ISTD PhD Oral Defense presented by Gong Jia – Towards Data Efficient, Reliable and Flexible 3D Digital Human Modeling
ISTD PhD Oral Defense presented by Gong Jia – Towards Data Efficient, Reliable and Flexible 3D Digital Human Modeling
Abstract
3D digital human has been widely used in fields like virtual reality, fashion, and film/game production. Traditionally, creating and animating digital humans requires skilled engineers and expensive equipment, typically accessible only to large companies. Thus, developing deep learning tools to democratize the creation and animation of digital humans is urgently needed.
However, existing deep learning tools face challenges that hinder their practical application: 1. Huge Data Requirements: Predicting human poses from monocular RGB images is popular for low-cost digital human animation, but training deep learning algorithms for this task requires extensive annotated data, which is costly to collect in varied environments. 2. Performance Stability: Predicting 3D human poses from monocular data remains unreliable due to depth ambiguity and occlusion, leading to inconsistent performance. 3. Customization Limitations: Generating digital humans via deep learning-based tools is also a popular way to reduce the cost. However, current methods often treat digital humans as uniform entities, lacking the ability to separate garments, preventing users from decorating their digital humans conveniently.
In this thesis, we aim to address these critical challenges to improve deep learning-based techniques for 3D digital human modeling. To reduce the human effort for collecting annotated data, we propose a Meta Agent Teaming Active Learning (MATAL) framework that actively selects and labels informative images for effective pose estimator training. MATAL formulates the image selection process as a Markov Decision Process, learning an optimal sampling policy that maximizes the pose estimator’s performance. Experimental results on human hand and body pose estimation benchmarks demonstrate that our method can save around 40% of labeling efforts compared to state-of-the-art active learning frameworks.
Next, we explore a diffusion-based 3D pose estimation framework (DiffPose) to handle instability. Our DiffPose framework formulates 3D pose estimation as a reverse diffusion process, which regards the 3D pose estimation as a process of transferring a uncertain 3D pose to a certain one and solves it via diffusion models. Our results show that the proposed DiffPose significantly outperforms existing methods on widely used pose estimation benchmarks. Furthermore, we extend our Diffpose framework to the monocular human mesh reconstruction task and also achieve remarkable performance.
Finally, to enable convenient customization of digital humans, we present the LAyered Gaussian Avatar (LAGA), a framework for creating high-fidelity decomposable digital humans with diverse garments.
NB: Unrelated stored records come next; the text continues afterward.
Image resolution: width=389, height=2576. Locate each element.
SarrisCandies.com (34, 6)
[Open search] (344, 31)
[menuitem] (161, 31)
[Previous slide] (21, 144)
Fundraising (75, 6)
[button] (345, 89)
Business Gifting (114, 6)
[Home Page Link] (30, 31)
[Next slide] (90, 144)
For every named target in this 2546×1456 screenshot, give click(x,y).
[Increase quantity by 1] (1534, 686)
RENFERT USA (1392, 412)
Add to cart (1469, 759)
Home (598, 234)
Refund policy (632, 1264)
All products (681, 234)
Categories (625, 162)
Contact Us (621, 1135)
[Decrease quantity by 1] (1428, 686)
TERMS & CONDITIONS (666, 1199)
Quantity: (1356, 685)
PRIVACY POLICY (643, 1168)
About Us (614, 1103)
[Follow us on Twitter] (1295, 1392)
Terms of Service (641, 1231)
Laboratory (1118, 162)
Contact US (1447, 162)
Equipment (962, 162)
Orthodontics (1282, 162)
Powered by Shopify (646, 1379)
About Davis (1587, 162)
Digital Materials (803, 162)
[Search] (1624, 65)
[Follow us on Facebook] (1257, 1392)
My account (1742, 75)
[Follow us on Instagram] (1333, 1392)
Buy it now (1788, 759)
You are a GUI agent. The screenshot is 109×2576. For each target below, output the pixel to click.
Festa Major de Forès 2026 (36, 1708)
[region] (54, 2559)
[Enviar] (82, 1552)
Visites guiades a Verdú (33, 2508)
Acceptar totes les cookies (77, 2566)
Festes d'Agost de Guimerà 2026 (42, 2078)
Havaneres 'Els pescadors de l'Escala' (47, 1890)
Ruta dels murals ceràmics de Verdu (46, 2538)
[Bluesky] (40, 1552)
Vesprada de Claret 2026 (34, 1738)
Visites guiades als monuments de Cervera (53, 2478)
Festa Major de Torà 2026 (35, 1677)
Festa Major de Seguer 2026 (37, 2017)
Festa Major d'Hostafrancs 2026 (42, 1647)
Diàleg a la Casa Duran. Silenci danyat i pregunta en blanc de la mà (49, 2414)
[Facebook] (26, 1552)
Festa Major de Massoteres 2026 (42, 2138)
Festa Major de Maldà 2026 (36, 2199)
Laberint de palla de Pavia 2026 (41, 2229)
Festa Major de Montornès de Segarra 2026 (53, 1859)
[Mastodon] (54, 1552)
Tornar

In this work, we decouple garments from digital humans during the generation process, which allows users to conveniently edit the clothes of their digital humans. Extensive experimentation demonstrates that LAGA surpasses existing methods in generating 3D clothed humans.
Speaker’s Profile
Gong Jia received his B.Eng degree in Optoelectronic Engineering from Chongqing University, China. He is currently pursuing his Ph.D. in the Information Systems Technology and Design pillar at the Singapore University of Technology and Design. His research interests include human pose estimation, human mesh reconstruction, avatars, and active learning.